Selon Thomas Bart, de Survie, « Cette décision est très décevante, mais nous allons poursuivre notre bataille afin que la multinationale soit obligée de respecter ses obligations de vigilance telles qu’inscrites dans la loi. C’est le seul instrument à notre portée pour contraindre Total à faire cesser les violations sur le terrain. Sans ce minimum légal, il est malheureusement certain que les droits des communautés affectées continueront d’être bafoués, les démarches volontaires et déclarations de bonne volonté ayant déjà prouvé leur inutilité ».

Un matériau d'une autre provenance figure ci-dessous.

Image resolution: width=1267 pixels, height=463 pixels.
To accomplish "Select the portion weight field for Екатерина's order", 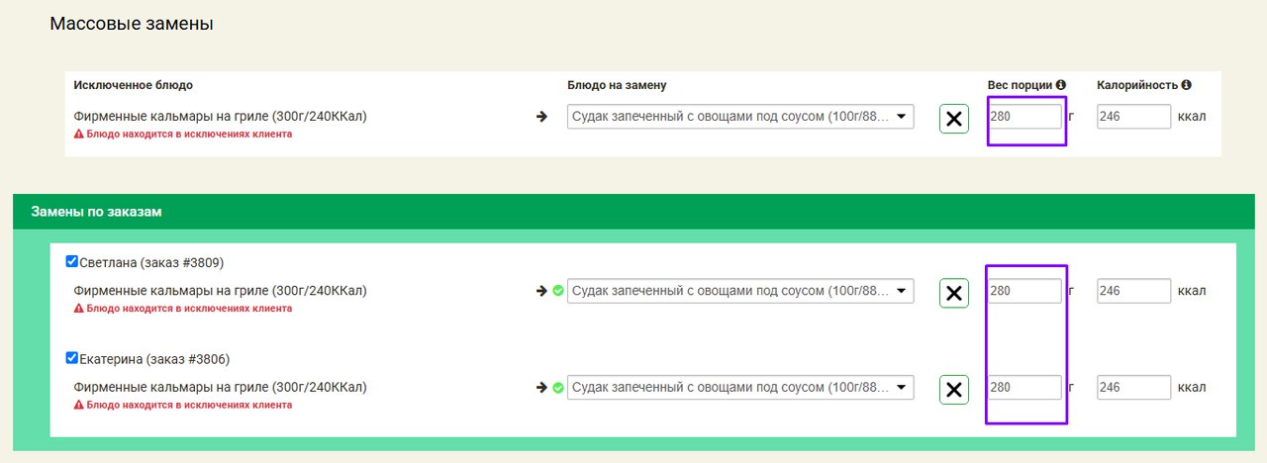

Les Amis de la Terre France, Survie et leurs partenaires ougandais envisagent de se pourvoir en Cassation.

Contacts presse :

  • Amis de la Terre France : Juliette Renaud, +33 6 37 65 56 40, juliette.renaud@amisdelaterre.org
  • Survie : Thomas Bart, +33 6 52 21 15 61, thomas.bart@protonmail.com
  • ActionAid France- Peuples Solidaires : Chloé Stevenson, +33 7 61 14 89 09, chloe.stevenson@actionaid.org
  • CCFD-Terre Solidaire : Sophie Rebours, + 33 7 61 37 38 65, s.rebours@ccfd-terresolidaire.org
  • Collectif Ethique sur l’étiquette : Nayla Ajaltouni, +33 6 62 53 34 56, n.ajaltouni@ethique-sur-etiquette.org

Notes :

(1) La décision de la cour d’appel de Versailles est disponible ici.
(2) Pour plus d’information sur cette procédure judiciaire, lire la note des Amis de la Terre France et Survie : Total Ouganda – Première action en justice sur le devoir de vigilance des multinationales : où en est-on ?, octobre 2020.
(3) Voir le communiqué de presse du 30 janvier 2020 des Amis de la Terre et Survie.
(4) « Devoir de vigilance : la protection des droits humains en péril », tribune signée par une vingtaine d’organisations et publiée dans La Croix, le 24 juin 2020.
(5) Voir le rapport des Amis de la Terre France et Survie Un cauchemar nommé Total – Une multiplication alarmante des violations des droits humains en Ouganda et Tanzanie, octobre 2020.